Ao fundir a proteína spike com o receptor de nossas células, acontece um tipo de rearranjo e mudanças na forma da proteína spike. Há, inclusive, a quebra de alguns fragmentos da proteína, para que o encaixe com o receptor da célula seja bem feito. Consequentemente, ocorre a liberação de peptídeos (pedaços da proteína), o que favorece a inserção na membrana de nossas células.

Mas o papel da proteína spike é só esse, de "abrir a porta" das nossas células para o vírus entrar e se multiplicar. Os problemas gerados pela covid-19 ocorrem por causa da "reprodução" do vírus, não da proteína spike, que de tóxica não tem nada.

Outro ponto que é importante citar é o padrão evolutivo da proteína spike e a consequente melhora do vírus nas taxas de transmissão. Curiosamente, a proteína spike do Sars-CoV-2 compartilha quase 80% de identidade com a proteína spike do Sars-CoV-1. Portanto, as partes não conservadas restantes, ou seja, aquelas que mudaram ao longo do tempo e com sucessivas infecções, podem explicar as diferentes características obtidas por esse novo coronavírus, como maior capacidade de infecção e de agressividade.

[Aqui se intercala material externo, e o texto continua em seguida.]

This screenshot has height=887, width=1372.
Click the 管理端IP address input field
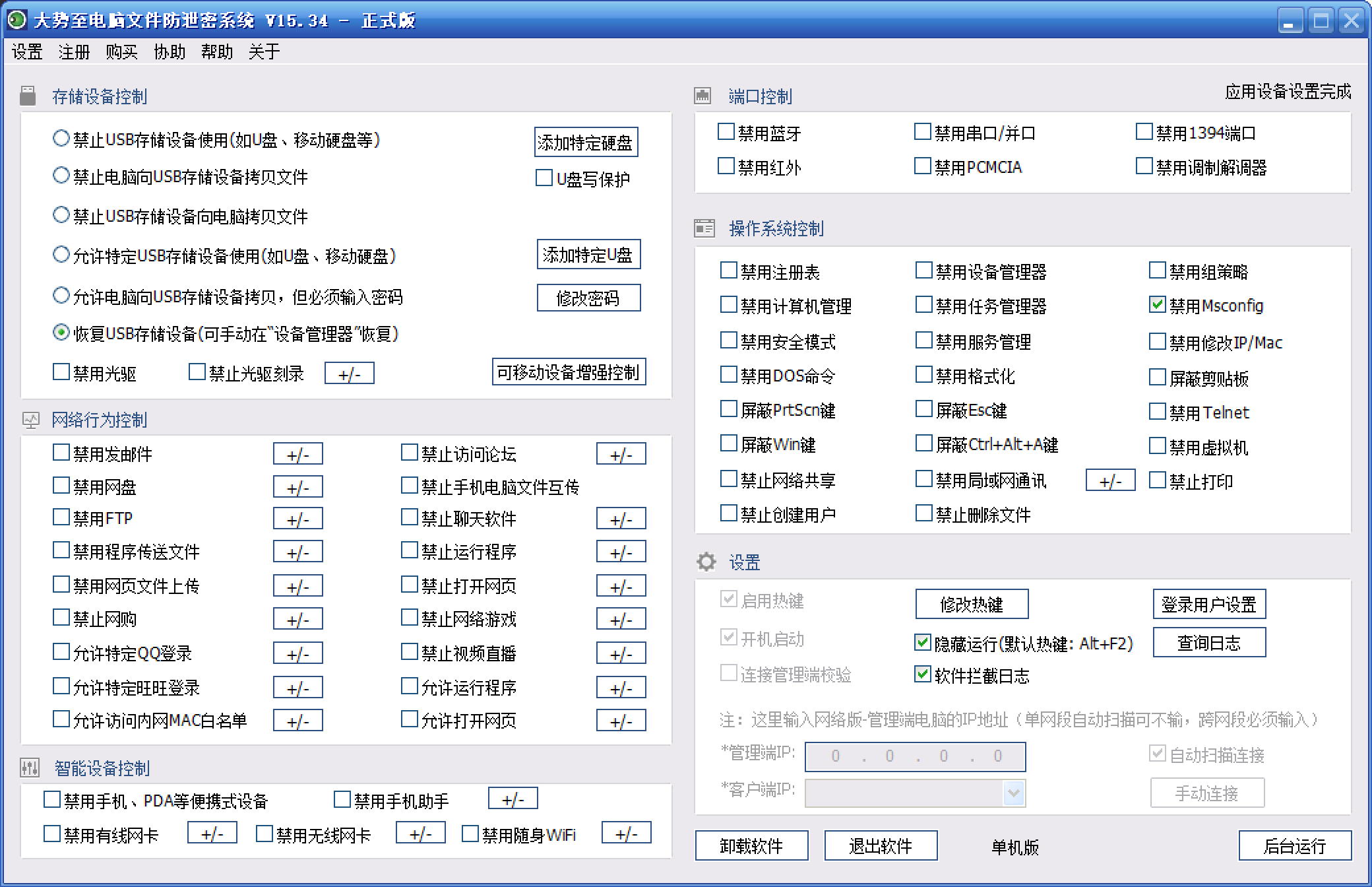pyautogui.click(x=915, y=756)
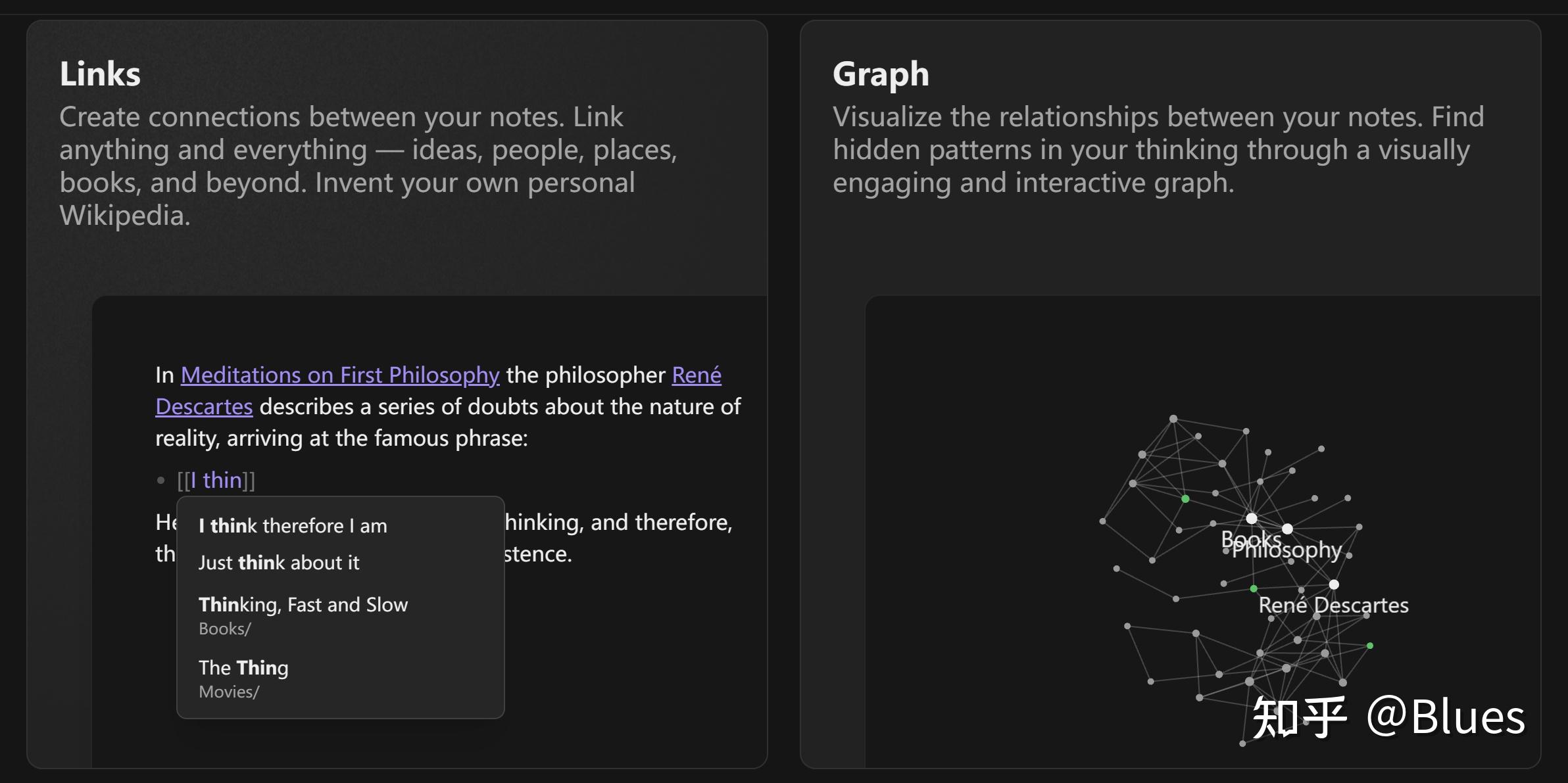Viewport: 1568px width, 783px height.
Task: Click inside the "[[I thin]]" link text
Action: [x=216, y=480]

Vacinas de mRNA e a proteína spike

As vacinas de mRNA carregam informações para as células do nosso corpo, fazendo que elas produzam proteínas spike —mas só é produzido esse pedaço do vírus e não ele inteiro, logo, não há qualquer perigo de ficar doente.

Ao reconhecer a proteína spike em células do corpo, nosso sistema imunológico aprende a fabricar defesas (anticorpos) contra ela, ficando preparado para combater uma futura infecção pelo coronavírus. Com isso, consegue evitar uma grande multiplicação do coronavírus no organismo, impedindo que a infecção cause doenças graves e mortes.

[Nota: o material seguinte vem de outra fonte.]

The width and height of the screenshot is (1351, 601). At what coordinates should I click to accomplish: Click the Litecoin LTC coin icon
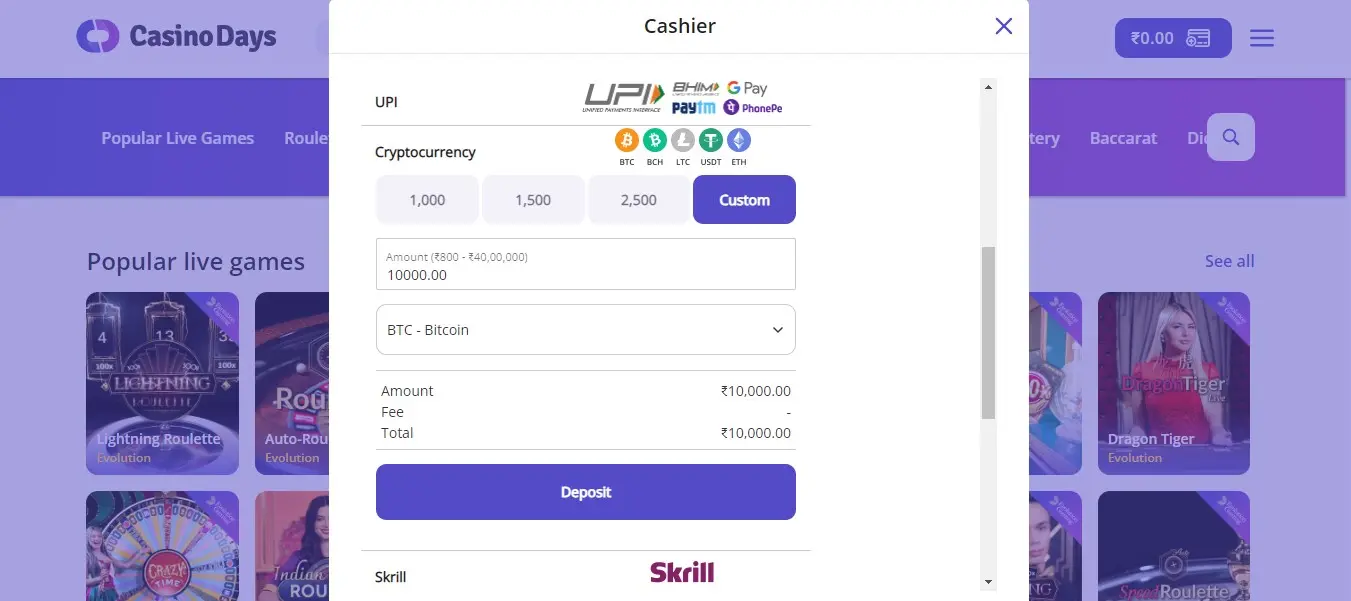point(683,140)
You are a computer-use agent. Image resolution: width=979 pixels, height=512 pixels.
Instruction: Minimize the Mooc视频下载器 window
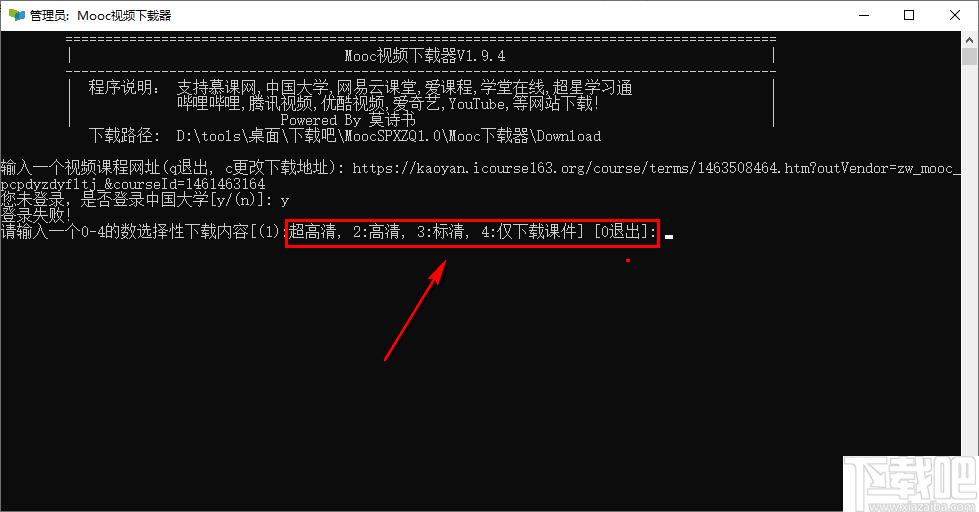[864, 15]
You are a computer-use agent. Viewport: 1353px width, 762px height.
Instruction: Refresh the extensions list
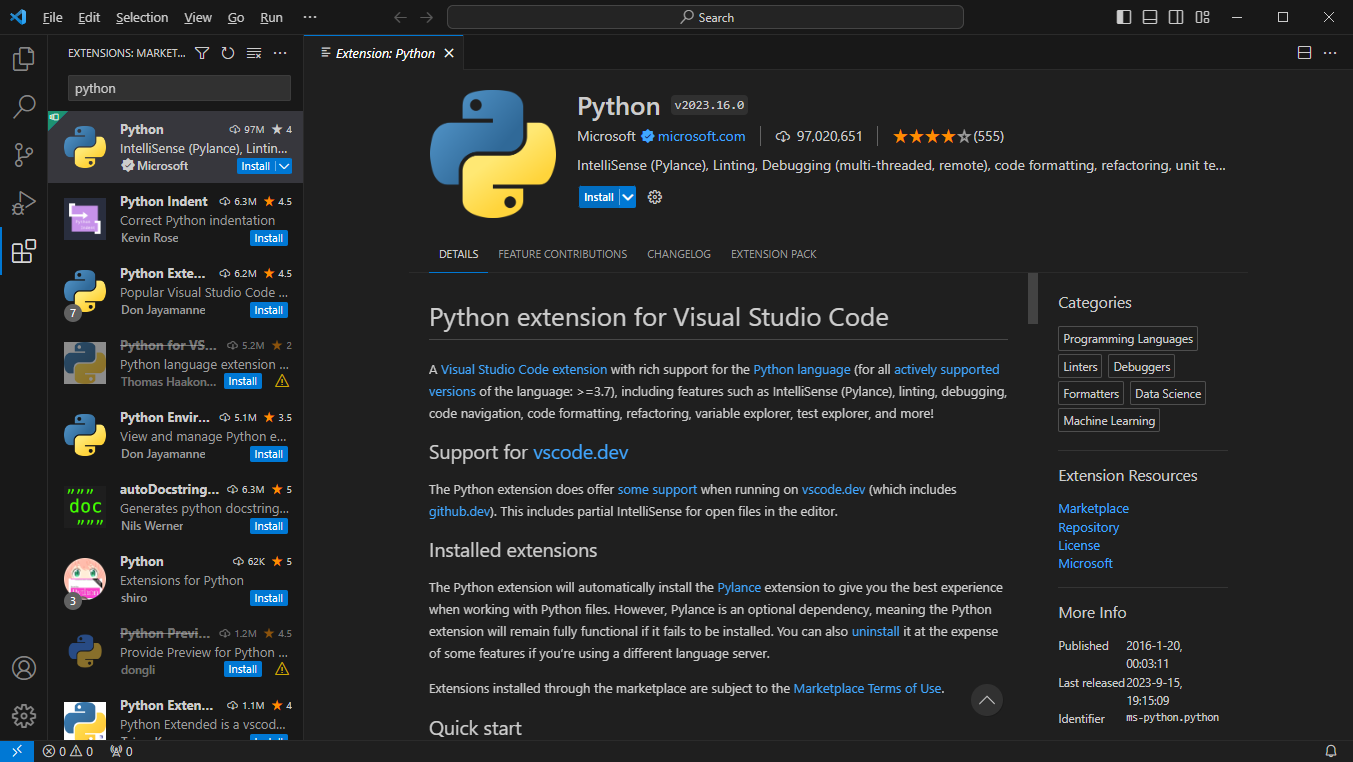pyautogui.click(x=228, y=53)
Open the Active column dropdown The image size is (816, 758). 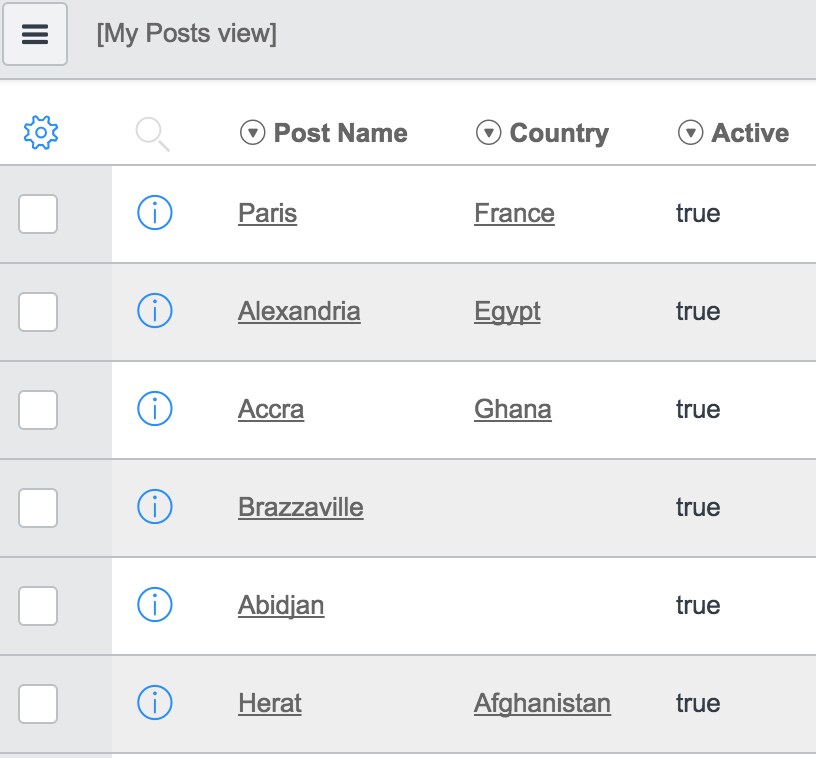[x=691, y=133]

Vale ressaltar que, após ser "traduzido" em uma proteína, o mRNA da vacina é inativado e limpo do nosso organismo, como fazemos com tudo que não serve mais.

Confie na ciência

Vários trabalhos publicados mostraram a capacidade do mRNA em induzir potentemente a ativação do sistema imunológico, como a produção de anticorpos capazes de neutralizar o vírus, além de ativar as células T, que são muito importantes para eliminar o vírus quando estão dentro de nossas células, proporcionando uma alta proteção contra a covid-19 sem causar outro tipo de doença grave, como as fake news tentam chamar a atenção.

Estou citado informações da literatura, mas não sou apenas um pesquisador teórico de vacinas, pois trabalho no desenvolvimento de tecnologias de vacinas aqui no Brasil e já trabalhei com isso em outros países, por muitos anos, como na Inglaterra, na Universidade de Oxford, e na Suíça, no Hospital Universitário de Berna. E não tenho nenhum vínculo com qualquer uma das farmacêuticas fabricantes de vacina. Por isso, eu me sinto totalmente livre para dizer que essas vacinas são seguras, pois avaliei de forma isenta os trabalhos científicos publicados e os dados disponibilizados por quem produz ciência.

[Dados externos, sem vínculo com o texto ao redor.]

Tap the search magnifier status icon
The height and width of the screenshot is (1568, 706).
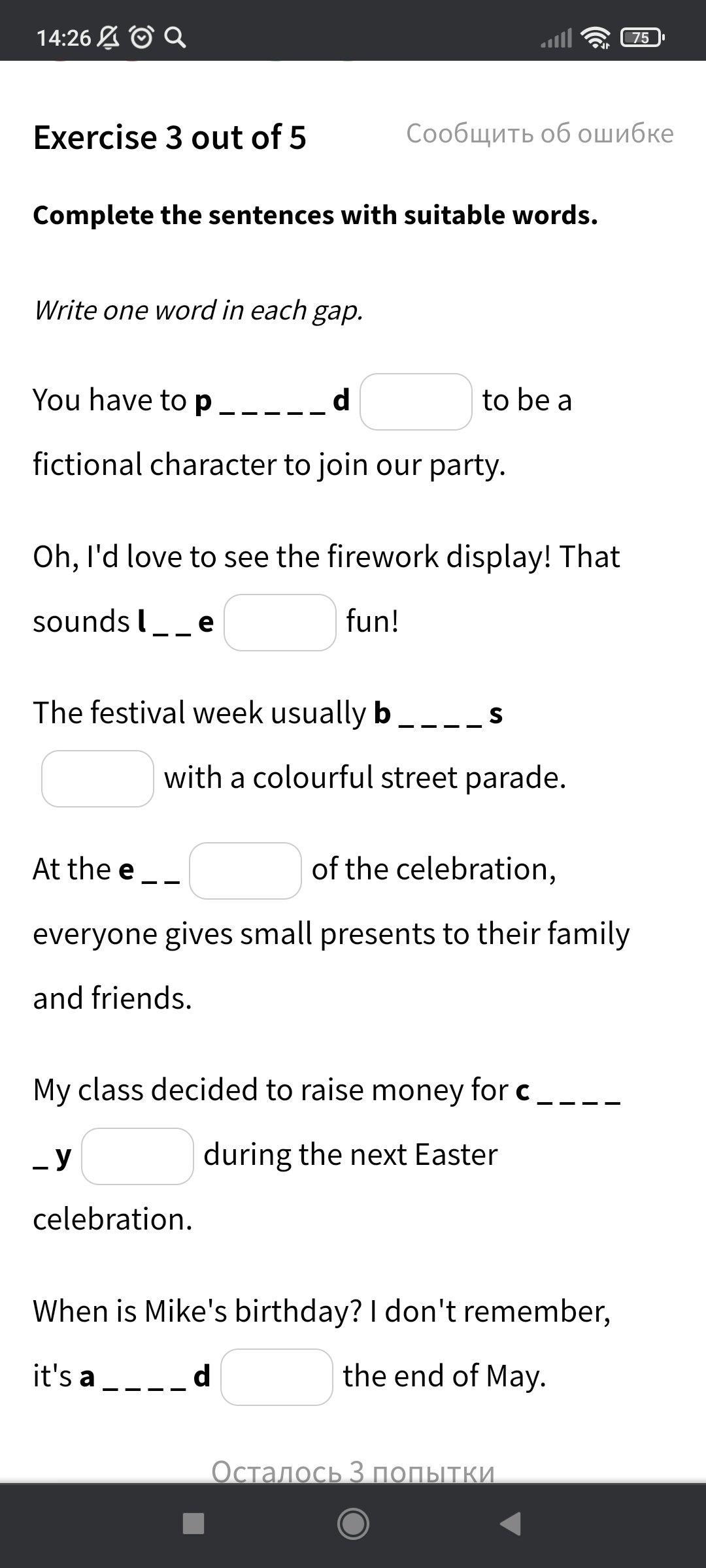[175, 37]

Além disso, sou um forte crítico das empresas, por se manterem numa posição de conforto. Enquanto lutamos para a população se vacinar, eles apenas ganham os muitos bilhões, sem investir muita coisa em campanhas de conscientização, além de focarem nos países ricos. Ou seja, quem pagar leva, e quem não tem dinheiro que lute para sobreviver —ou morra com a doença.

Não acredite em fake news. Vamos nos vacinar o mais rápido possível e mandar para o esgoto os negacionistas e os antivacina —incluindo o grupo de médicos que se uniu a esse povo.

Vamos também cobrar, de forma cada vez mais intensa, a vacinação global. Caso contrário, novas variantes vão surgir e teremos de enfrentar, de tempos em tempos, novas ondas de infecções e mortes por covid. É a vacinação global —e não os médicos negacionistas— que vai colocar um ponto final na pandemia.